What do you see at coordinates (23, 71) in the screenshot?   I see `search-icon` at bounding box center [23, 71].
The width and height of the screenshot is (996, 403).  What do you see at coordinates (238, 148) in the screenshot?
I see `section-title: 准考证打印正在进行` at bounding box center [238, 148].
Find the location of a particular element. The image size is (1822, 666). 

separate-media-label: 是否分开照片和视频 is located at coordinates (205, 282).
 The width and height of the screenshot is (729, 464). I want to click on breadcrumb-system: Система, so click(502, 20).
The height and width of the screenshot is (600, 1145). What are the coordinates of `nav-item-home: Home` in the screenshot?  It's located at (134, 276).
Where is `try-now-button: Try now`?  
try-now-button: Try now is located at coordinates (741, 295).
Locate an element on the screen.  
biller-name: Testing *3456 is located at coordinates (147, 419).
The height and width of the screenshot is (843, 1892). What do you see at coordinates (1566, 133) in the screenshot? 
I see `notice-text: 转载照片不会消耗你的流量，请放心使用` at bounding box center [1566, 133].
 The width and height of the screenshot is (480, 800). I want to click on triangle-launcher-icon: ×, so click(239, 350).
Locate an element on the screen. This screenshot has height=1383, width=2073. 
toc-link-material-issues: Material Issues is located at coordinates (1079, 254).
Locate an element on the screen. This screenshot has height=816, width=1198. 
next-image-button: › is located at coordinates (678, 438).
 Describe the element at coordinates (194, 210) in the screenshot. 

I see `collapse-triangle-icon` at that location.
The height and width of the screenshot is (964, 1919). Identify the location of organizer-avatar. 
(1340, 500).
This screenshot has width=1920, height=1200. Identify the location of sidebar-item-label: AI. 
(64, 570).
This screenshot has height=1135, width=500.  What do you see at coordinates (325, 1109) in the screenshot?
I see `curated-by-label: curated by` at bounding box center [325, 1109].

[TASK]:
Locate each line in the items above that contains the string "icon" and copy it out. Case counts, so only lines with a case-exact match qualify.

[SOLUTION]:
What do you see at coordinates (23, 71) in the screenshot?   I see `search-icon` at bounding box center [23, 71].
 The width and height of the screenshot is (480, 800). I want to click on triangle-launcher-icon: ×, so click(239, 350).
I see `collapse-triangle-icon` at that location.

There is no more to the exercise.